Durante su pontificado, al Papa Francisco siempre le gustó destacar a los "santos de al lado", refiriéndose al llamado universal a la santidad y a la realidad de que hay hombres y mujeres santos a nuestro alrededor, aunque la mayoría nunca serán canonizados.
A veces puede resultar tentador pensar que solo los sacerdotes y religiosos de países lejanos y siglos remotos están llamados a convertirse en santos. Sin embargo, la Iglesia siempre ha insistido en que cualquiera (incluido usted, que está leyendo este artículo) puede y debe convertirse en santo.
Puede que no nos sintamos capaces de hacerlo, pero con la gracia de Dios, todos podemos cumplir el plan que Él tiene para nuestras vidas y llevar una vida de santidad heroica.
Celebración de los santos locales en noviembre

El Papa Francisco escribió una carta en 2024 sobre su deseo de que todas las diócesis del mundo honraran a los santos locales en el mes de noviembre:
"Me parece importante que todas las Iglesias particulares conmemoren en una sola fecha a los santos y beatos, así como a los venerables y siervos de Dios de sus respectivos territorios. No se trata de insertar una nueva memoria en el calendario litúrgico, sino de promover con iniciativas adecuadas fuera de la liturgia, o de recordar dentro de ella, por ejemplo en la homilía o en otro momento que se considere oportuno, aquellas figuras que han caracterizado el camino y la espiritualidad cristiana local. Por lo tanto, exhorto a las Iglesias particulares, a partir del próximo Jubileo de 2025, a recordar y honrar a estas figuras de santidad, cada año el 9 de noviembre, fiesta de la Dedicación de la Basílica de Letrán".
Explicó:
"Esto permitirá a las comunidades diocesanas redescubrir o perpetuar la memoria de discípulos extraordinarios de Cristo que han dejado una huella viva de la presencia del Señor Resucitado y que siguen siendo hoy guías seguros en el camino común hacia Dios, protegiéndonos y apoyándonos".
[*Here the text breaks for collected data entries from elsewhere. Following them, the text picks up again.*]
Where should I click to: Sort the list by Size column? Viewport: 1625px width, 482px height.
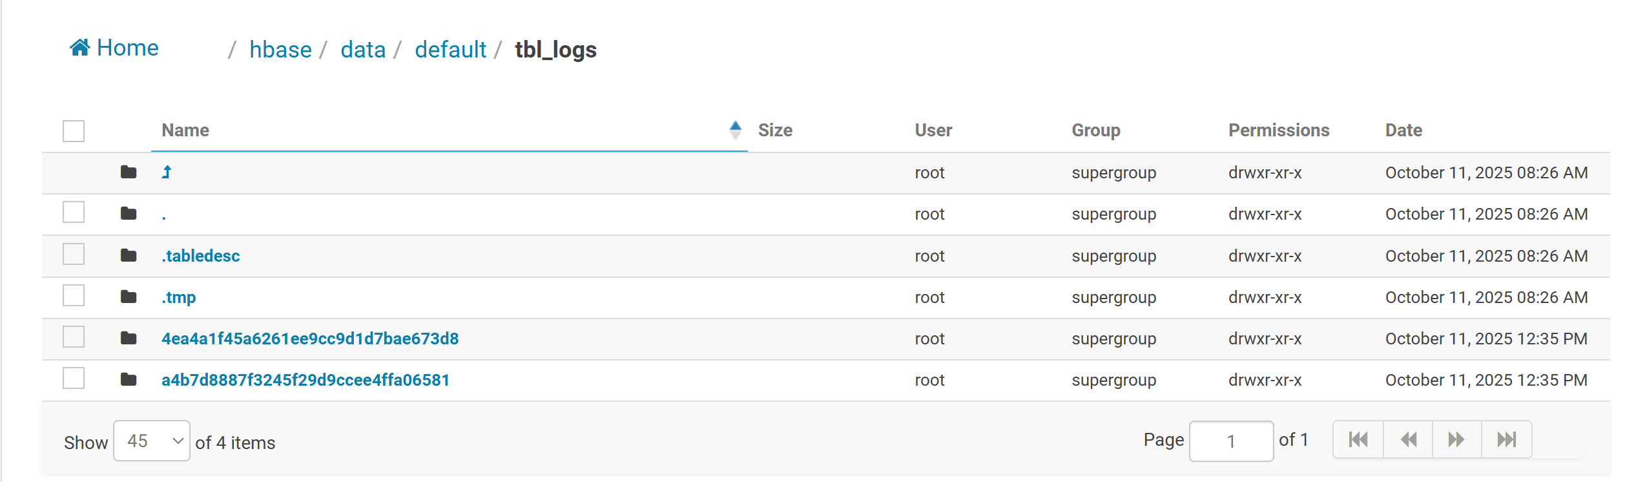775,131
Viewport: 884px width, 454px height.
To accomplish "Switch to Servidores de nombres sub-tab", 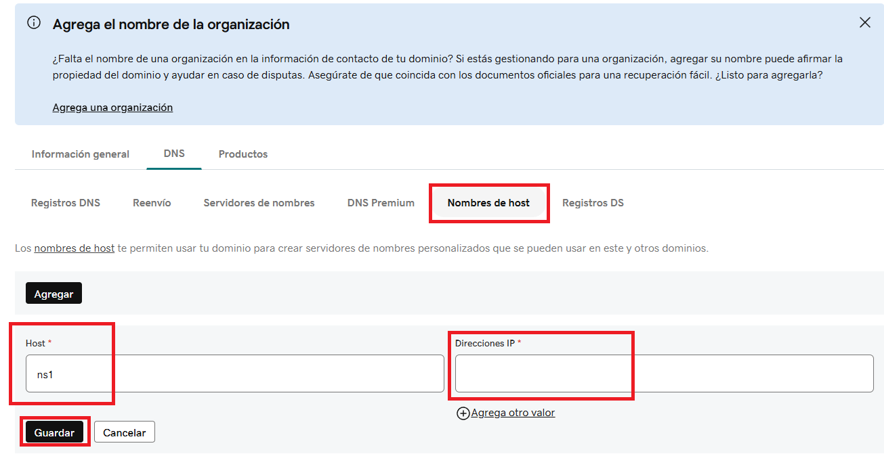I will coord(259,203).
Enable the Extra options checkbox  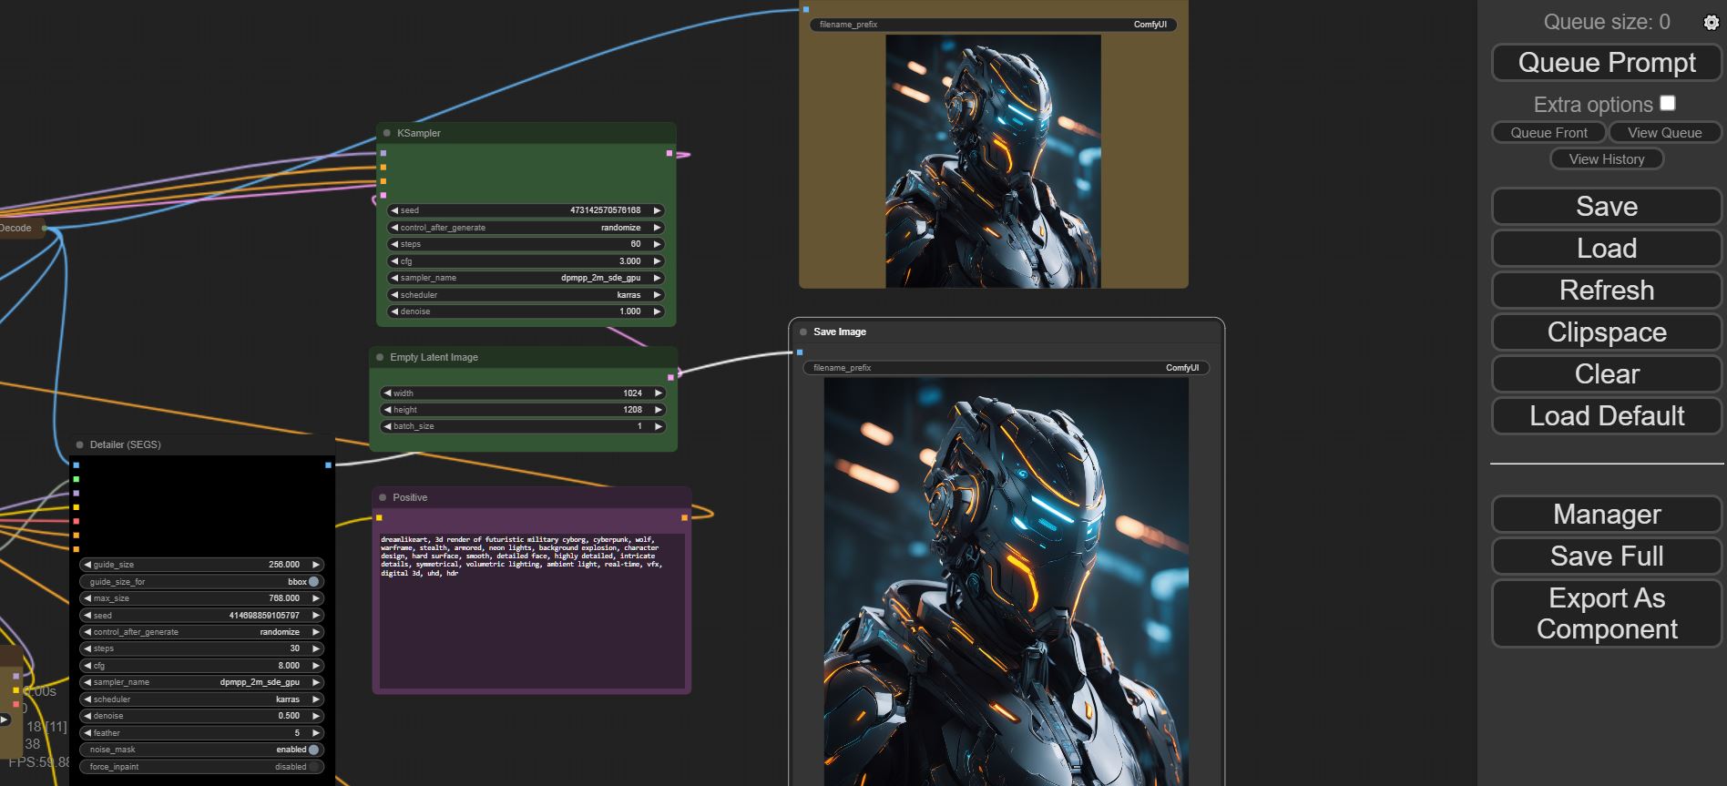1667,104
Cada diócesis tiene que organizarse
Aunque el papa Francisco escribió esta carta a todos los obispos del mundo, sigue siendo necesaria cierta coordinación en cada diócesis para facilitar al máximo esta petición. La celebración será naturalmente diferente en una diócesis de Estados Unidos, Nigeria o México, donde quizá no haya muchos santos locales en camino de canonización, y en una diócesis de Irlanda o Francia, donde hay cientos de santos de dos milenios de cristianismo.
Pero la idea es la misma: es un recordatorio de que la santidad no está reservada a unos pocos, sino que está abierta a todos, incluso a aquellos que son o fueron tus vecinos. Y esta fiesta puede convertirse en un gran faro para todos los católicos que luchan en el camino de la vida.